Post#15: Avoid P2Ps by giving Prior auth companies exactly the reason they need to approve your imaging study.  

As part of the prior authorization process, radiology benefit management (RBM) intake personnel and nurse specialists are given the exact wording when communicating with doctors’ offices: “what is the reason for your request.” To facilitate a quick approval, understand that several answers to this question may be adequate and correct but some answers are more likely to result in an approval “right out of the gate.”  

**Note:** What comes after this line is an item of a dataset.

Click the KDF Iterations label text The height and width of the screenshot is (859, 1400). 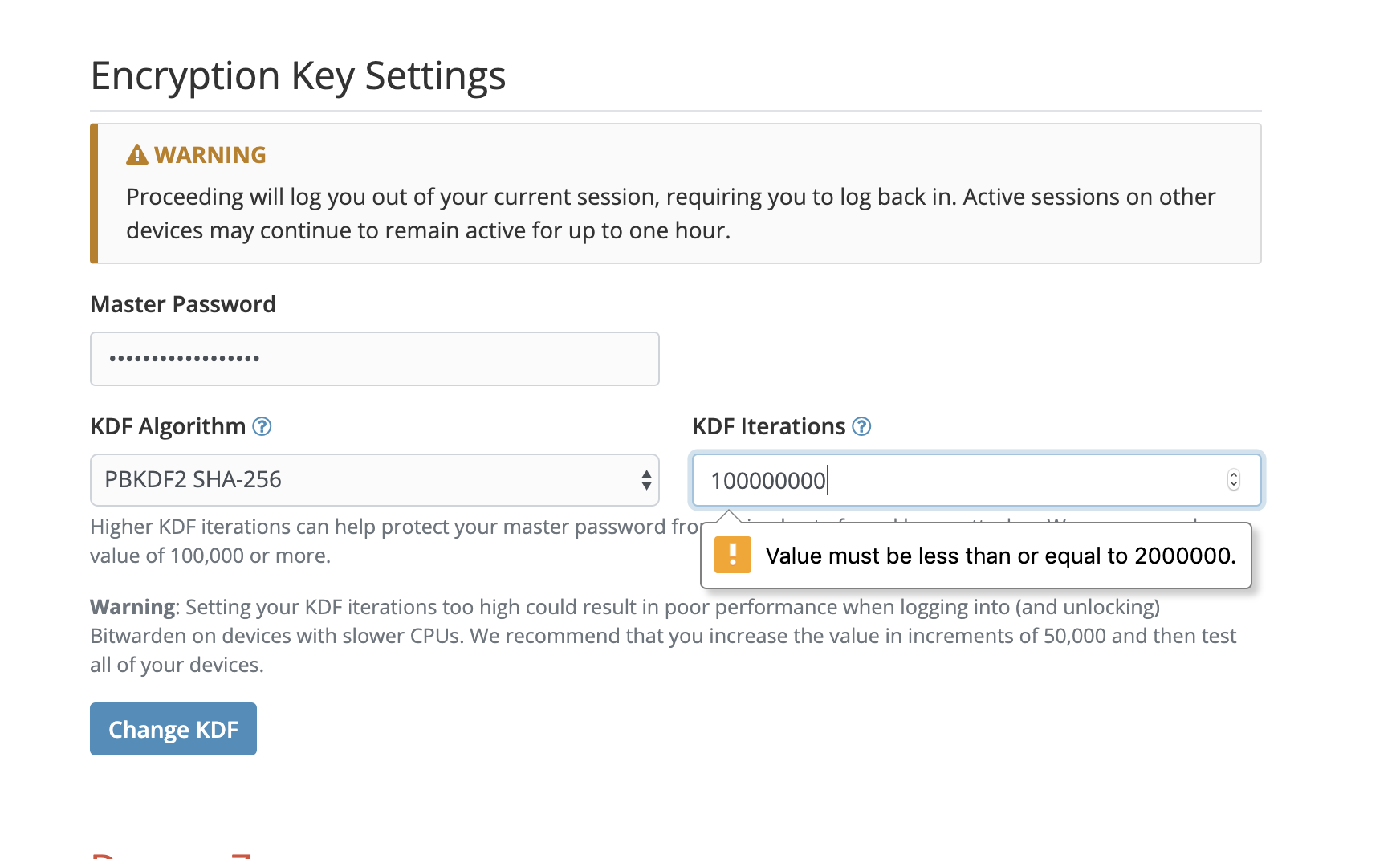coord(768,426)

Most providers know that Medicare and some insurance companies do not recognize the use of a diagnosis (or an ICD-10 diagnosis code) unless the diagnosis has been conclusively confirmed.  For example, when a patient presents with right lower quadrant abdominal pain, Medicare does not permit using the diagnosis “rule out appendicitis (K35.2)” as a code to describe the office visit or even to support a simple CBC. After all, the diagnosis of appendicitis is only suspected, not yet confirmed.  Rather, Medicare requires providers to use the less serious diagnosis code “abdominal pain” (R10.31) until a CT or other study has confirmed that the patient really has appendicitis. There is no ICD-10 code for “Rule out appendicitis” or “suspected appendicitis.”  

Radiology Benefits Management (RBM) regulations are different. Unlike Medicare, RBM nurse specialists and medical directors DO want to know what diagnosis you are considering, RBMs want to know what suspicions you have and what clinical information supports the requested CT or MRI.  Thus, as a radical departure from Medicare rules, RBMs would prefer if providers communicated any clinical “rule outs” or suspected diseases.  So when your prior authorization liaison is asked the reason for the imaging study, a response “rule out appendicitis” or “suspected appendicitis” is more likely to result in an approval number than merely saying “abdominal pain” 

Lesson #15: When calling an RBM for approval of an imaging study, your office will be asked for the reason for the request.  Even without a confirmed diagnosis, your office liaison is allowed and (even encouraged) to answer that question with a “rule out…” or a “suspected” diagnosis, even if the diagnosis has not yet been confirmed.
Obtaining a quick authorization number is more likely if the RBM knows what condition you are suspecting, rather than a symptom.